## BEGIN Quoted passage

This summer, our sermon series at Easter Lutheran Church has been exploring the topic of prayer. One major theme has been that prayer is primarily about relationship–our relationship with God. In the very first sermon, we explored how Adam and Eve “hid” from God after they sinned, and yet, God still reached out to them. God knew what had happened, and yet called out to them, asking why they were hiding.
Like Adam and Eve, sometimes we “hide” from God, afraid or avoiding prayer because we think we don’t know how to pray, or we are not worthy. Despite this, God reaches out to us in various ways because God loves us, no matter what may have happened. We think we are “hiding” when all the while God is watching over us, like a loving parent or kind teacher. No matter what we’ve done, good or bad, God still wants to be in relationship with us.
We can trust that God wants to be in this relationship with us because God keeps reaching out to humans again and again in biblical history despite people failing him again and again. God’s love is so unconditional that he sent his son (that is, God came to earth in the form of Jesus Christ) and died on the cross while people were still steeped in sin.
But God demonstrates his own love for us in this: While we were still sinners, Christ died for us. —Romans 5:8
I was thinking about these things when this short video of children explaining prayer appeared in my Facebook feed. Their hearts are open and trusting. Creative. Honest. Compassionate.
Being fifty-something doesn’t stop me from learning from these children. Their freshness and youth inspires me to be a little more honest with God, a little more free-flowing–and less worried about “if I’m getting it right.”
But aren’t we sinners? Yes, but we also God’s children, for it is God who gave us life. Little children don’t worry if their words aren’t elegant or sophisticated–and the loving parents around them continue to value what they say. We don’t stop loving children when they make mistakes or have difficulties. God enjoys having quality time with us, just we enjoy having quality time with our children.

## END Quoted passage

Goal 1:
Can you extract the piece on prayer in full, word for word?
These records are unrelated to the piece on prayer.

## BEGIN Extracted records

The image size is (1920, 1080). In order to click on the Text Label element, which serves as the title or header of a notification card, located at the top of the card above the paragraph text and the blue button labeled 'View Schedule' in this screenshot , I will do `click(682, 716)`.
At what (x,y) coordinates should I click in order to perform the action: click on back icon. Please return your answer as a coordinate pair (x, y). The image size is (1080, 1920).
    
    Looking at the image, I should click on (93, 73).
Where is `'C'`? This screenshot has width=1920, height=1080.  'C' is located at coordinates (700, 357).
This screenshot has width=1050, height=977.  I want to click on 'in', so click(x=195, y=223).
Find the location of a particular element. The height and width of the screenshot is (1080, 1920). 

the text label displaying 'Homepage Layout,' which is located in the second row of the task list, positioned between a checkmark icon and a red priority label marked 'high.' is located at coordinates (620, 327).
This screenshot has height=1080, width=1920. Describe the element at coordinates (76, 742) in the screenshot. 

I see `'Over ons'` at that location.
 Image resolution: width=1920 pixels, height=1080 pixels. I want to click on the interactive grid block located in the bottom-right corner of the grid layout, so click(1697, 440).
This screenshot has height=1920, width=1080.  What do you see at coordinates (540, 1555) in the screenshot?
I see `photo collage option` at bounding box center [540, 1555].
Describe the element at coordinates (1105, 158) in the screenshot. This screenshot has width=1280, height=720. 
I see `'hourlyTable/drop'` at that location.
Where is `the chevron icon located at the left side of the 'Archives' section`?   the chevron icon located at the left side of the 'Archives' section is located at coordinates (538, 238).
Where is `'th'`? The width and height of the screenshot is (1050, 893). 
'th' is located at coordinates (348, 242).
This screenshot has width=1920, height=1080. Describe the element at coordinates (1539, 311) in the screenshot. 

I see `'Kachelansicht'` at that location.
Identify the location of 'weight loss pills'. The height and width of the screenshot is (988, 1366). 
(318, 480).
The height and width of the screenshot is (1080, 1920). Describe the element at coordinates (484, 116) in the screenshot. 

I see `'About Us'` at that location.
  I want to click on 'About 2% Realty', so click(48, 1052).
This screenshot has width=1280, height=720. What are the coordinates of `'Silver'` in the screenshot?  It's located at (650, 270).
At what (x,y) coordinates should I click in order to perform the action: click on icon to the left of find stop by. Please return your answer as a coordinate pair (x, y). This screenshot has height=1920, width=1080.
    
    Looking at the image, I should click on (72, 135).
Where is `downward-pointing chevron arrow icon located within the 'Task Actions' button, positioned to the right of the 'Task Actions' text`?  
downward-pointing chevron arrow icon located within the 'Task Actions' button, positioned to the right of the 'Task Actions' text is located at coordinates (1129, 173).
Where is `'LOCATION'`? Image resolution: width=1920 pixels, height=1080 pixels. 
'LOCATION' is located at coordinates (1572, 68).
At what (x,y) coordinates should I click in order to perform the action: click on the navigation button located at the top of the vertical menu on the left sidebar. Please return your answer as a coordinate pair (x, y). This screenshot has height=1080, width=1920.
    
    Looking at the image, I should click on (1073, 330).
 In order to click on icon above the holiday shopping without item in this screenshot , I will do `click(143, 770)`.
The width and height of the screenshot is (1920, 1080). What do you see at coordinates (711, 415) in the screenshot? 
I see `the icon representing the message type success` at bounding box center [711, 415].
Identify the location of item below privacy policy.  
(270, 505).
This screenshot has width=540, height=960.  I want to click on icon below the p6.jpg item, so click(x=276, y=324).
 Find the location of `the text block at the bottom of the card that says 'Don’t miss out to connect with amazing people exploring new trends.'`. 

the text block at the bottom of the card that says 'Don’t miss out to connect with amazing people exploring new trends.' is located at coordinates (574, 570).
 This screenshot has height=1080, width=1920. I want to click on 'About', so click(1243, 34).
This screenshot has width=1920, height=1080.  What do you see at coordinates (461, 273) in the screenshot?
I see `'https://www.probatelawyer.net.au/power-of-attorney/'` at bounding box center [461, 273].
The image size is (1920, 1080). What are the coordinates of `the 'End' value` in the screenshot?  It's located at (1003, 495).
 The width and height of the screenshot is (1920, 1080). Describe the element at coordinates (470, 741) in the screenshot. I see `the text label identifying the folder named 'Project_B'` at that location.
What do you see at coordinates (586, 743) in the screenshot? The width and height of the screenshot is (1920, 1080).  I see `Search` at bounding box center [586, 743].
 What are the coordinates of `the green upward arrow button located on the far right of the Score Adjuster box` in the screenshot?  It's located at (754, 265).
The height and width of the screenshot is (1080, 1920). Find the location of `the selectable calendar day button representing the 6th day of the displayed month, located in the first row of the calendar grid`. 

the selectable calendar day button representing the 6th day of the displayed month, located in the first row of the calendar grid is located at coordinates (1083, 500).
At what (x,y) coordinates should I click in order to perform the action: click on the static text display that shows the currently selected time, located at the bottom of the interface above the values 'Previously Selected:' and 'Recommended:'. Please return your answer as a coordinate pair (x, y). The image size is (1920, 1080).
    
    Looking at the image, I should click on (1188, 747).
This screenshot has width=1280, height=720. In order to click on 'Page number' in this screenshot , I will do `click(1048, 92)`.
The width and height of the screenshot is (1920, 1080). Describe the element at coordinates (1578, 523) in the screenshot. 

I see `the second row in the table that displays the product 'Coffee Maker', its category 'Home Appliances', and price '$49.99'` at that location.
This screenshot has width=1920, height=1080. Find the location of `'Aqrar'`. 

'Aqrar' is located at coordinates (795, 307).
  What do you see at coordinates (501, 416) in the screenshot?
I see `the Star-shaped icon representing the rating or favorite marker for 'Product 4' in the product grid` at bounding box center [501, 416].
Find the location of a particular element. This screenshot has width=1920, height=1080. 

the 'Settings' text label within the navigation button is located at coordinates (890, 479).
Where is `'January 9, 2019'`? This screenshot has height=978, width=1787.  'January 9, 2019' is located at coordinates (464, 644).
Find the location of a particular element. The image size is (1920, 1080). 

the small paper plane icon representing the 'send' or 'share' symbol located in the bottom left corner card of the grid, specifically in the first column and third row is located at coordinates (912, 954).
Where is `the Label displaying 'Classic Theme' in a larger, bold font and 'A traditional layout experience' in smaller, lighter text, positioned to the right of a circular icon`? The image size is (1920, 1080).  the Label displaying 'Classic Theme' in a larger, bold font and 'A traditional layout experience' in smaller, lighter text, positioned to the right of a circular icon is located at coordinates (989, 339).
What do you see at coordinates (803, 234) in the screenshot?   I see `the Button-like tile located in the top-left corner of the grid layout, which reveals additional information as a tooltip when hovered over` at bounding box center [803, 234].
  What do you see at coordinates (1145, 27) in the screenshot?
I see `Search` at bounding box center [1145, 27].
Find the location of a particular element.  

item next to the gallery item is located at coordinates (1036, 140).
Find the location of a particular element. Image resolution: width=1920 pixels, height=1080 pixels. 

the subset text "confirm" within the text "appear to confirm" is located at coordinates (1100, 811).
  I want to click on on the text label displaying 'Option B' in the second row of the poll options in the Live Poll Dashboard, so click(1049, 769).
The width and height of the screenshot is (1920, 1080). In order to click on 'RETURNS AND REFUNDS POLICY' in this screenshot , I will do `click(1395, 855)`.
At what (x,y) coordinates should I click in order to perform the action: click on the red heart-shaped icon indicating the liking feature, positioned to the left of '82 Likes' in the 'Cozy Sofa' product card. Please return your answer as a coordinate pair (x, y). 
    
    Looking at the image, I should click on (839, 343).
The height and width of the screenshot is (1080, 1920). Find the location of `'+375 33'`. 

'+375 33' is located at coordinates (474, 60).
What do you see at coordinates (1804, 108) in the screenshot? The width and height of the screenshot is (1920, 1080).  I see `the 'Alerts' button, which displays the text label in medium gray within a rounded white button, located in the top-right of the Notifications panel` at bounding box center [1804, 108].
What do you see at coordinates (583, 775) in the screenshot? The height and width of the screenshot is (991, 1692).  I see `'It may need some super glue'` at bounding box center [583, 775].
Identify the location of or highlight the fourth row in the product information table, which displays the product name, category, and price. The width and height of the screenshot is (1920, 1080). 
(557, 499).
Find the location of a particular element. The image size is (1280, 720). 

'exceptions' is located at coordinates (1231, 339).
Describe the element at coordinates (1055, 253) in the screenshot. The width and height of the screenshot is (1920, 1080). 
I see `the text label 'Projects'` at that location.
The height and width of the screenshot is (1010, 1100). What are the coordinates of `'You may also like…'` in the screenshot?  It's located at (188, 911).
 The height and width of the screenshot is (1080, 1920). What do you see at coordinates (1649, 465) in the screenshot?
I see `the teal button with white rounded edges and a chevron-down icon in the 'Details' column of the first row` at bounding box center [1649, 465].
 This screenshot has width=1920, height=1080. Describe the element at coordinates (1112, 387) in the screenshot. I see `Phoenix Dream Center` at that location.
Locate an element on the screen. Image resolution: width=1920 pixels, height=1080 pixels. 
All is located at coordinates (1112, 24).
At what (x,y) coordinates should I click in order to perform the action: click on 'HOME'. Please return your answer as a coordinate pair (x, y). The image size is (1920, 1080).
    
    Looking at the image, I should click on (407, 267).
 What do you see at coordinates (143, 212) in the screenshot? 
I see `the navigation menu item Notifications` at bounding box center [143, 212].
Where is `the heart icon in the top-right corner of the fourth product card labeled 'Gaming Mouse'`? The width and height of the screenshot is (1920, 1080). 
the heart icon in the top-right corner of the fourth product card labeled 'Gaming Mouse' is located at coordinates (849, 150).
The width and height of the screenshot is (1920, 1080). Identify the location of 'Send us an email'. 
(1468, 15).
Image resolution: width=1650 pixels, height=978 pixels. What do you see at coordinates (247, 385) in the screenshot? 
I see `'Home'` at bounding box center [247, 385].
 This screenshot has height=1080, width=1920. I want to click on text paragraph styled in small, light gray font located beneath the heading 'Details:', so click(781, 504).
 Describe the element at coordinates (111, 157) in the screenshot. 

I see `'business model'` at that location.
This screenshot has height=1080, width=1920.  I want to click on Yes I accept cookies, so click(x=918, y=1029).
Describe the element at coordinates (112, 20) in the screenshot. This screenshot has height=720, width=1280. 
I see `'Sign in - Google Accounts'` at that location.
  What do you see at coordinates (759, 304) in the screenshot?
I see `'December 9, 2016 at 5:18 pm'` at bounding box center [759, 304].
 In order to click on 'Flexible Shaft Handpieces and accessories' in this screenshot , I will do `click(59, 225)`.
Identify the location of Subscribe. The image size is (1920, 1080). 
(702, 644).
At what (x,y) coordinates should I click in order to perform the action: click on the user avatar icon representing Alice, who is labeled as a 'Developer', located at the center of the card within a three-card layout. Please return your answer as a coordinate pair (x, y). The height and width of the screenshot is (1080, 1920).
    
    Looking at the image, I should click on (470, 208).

## END Extracted records

Goal 2:
In the records, can you update the lines starting at the one containing "Find the location of a particular element. This" and ending at the one containing "the 'Settings' text", replacing "particular" with "specific" and leaving everything else unchanged? Return only those lines.

Task output 1:
This summer, our sermon series at Easter Lutheran Church has been exploring the topic of prayer. One major theme has been that prayer is primarily about relationship–our relationship with God. In the very first sermon, we explored how Adam and Eve “hid” from God after they sinned, and yet, God still reached out to them. God knew what had happened, and yet called out to them, asking why they were hiding.
Like Adam and Eve, sometimes we “hide” from God, afraid or avoiding prayer because we think we don’t know how to pray, or we are not worthy. Despite this, God reaches out to us in various ways because God loves us, no matter what may have happened. We think we are “hiding” when all the while God is watching over us, like a loving parent or kind teacher. No matter what we’ve done, good or bad, God still wants to be in relationship with us.
We can trust that God wants to be in this relationship with us because God keeps reaching out to humans again and again in biblical history despite people failing him again and again. God’s love is so unconditional that he sent his son (that is, God came to earth in the form of Jesus Christ) and died on the cross while people were still steeped in sin.
But God demonstrates his own love for us in this: While we were still sinners, Christ died for us. —Romans 5:8
I was thinking about these things when this short video of children explaining prayer appeared in my Facebook feed. Their hearts are open and trusting. Creative. Honest. Compassionate.
Being fifty-something doesn’t stop me from learning from these children. Their freshness and youth inspires me to be a little more honest with God, a little more free-flowing–and less worried about “if I’m getting it right.”
But aren’t we sinners? Yes, but we also God’s children, for it is God who gave us life. Little children don’t worry if their words aren’t elegant or sophisticated–and the loving parents around them continue to value what they say. We don’t stop loving children when they make mistakes or have difficulties. God enjoys having quality time with us, just we enjoy having quality time with our children.

Task output 2:
Find the location of a specific element. This screenshot has width=1920, height=1080. 

the 'Settings' text label within the navigation button is located at coordinates (890, 479).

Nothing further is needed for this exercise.